2020年の前期ももうすぐ終了。新型コロナ感染症の影響で開始が2週間ほど遅れ、対面授業もできず、全てオンライン授業となった。オンライン授業と言っても2種類あるということを初めて知った。一つは、オンラインのリアルタイム授業、それからオンデマンド型の授業。授業はどちらの方法でもできるが、ゼミのような少人数で質疑を伴うものはリアルタイム授業でないと無理だ。

私の授業は、両方の方式を使った。ゼミはリアルタイムで、大人数の講義はオンデマンド型。どちらも初めての経験なので、システムの使い方に慣れるというハードルがまずあったが、それは大した問題ではなかった。問題なのは、オンデマンド型の録画。録画するということは、リアルの対面式の授業なら気にもしないような言い間違いを修正しなければいけないこと。録画を止めて、戻って再録画だ。これが結構、多かった。それからもう一つは、話が脱線して雑談モードに入ることが憚れるということ。録画しているのに馬鹿話はできない。第一、学生だけでなく、他の教員も見ようと思えば見られる設定になっている。これは、あくまでも私が働く大学ではということだ。
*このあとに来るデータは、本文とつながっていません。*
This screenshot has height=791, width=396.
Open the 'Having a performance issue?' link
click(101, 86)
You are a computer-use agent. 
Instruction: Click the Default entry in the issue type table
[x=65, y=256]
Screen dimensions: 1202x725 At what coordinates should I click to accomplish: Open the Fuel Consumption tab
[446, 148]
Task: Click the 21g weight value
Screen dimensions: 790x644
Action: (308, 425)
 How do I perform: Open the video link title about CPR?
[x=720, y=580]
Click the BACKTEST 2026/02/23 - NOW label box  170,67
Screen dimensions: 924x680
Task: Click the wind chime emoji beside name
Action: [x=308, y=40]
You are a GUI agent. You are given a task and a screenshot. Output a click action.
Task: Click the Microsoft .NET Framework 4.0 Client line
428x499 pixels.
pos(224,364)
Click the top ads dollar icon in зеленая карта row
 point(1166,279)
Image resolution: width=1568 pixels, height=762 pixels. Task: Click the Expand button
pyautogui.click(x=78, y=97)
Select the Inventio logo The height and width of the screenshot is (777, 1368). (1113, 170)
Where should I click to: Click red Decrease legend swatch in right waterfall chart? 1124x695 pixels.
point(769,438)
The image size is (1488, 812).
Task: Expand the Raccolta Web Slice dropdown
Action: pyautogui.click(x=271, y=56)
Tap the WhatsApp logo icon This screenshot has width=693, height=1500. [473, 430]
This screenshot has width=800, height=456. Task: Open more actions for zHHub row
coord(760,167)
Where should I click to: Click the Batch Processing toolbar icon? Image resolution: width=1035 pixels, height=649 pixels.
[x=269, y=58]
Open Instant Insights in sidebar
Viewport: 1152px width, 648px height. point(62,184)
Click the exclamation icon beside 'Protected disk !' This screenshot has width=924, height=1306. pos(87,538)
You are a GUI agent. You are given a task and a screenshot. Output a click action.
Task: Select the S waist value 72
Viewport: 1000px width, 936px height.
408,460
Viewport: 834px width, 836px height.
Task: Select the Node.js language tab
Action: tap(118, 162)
お陰で授業の準備に随分と時間がかかってしまった。

良い点は、録画を済ませてアップロードしてしまえば時間の制約はないこと。教室に行かなくても学生は講義日以降で好きな時間にストリーミングで見られる。学生にも聞いたが、分からないところを巻き戻して確認できるので便利だということだった。

授業の内容によっては、コロナ禍とは関係なく使えるのではとおもう。知識の伝達などの内容であればかえって効率的なこともある。これは、コロナ禍が収束しても検討すべきことだろう。

オンライン授業のためにノートPCを使用してきたのだが、汚い話で恐縮だが、すぐにPCのキーボードや画面が唾の白い後で一杯になること。写真や絵画を見るときにマスクをしたりハンカチで口を押さえるのは唾が飛ばないようにということは知っていたが、少し喋るだけであれほどの唾が飛んでいるとは知らなかった。

だから、マスクを感染予防に使うということは効果があるのだとようやく理解できた。今はともかく、自分の身を守るためではなく、他人を守ためにマスクの着用が重要だと知らされた。このマスクの着用の習慣は、収束後も続くのだろうか。スペイン風邪の際にもマスクの着用が推奨されたり義務化されたようだが、その習慣は長くは続かなかった。今回はいつまで続くのか興味深い。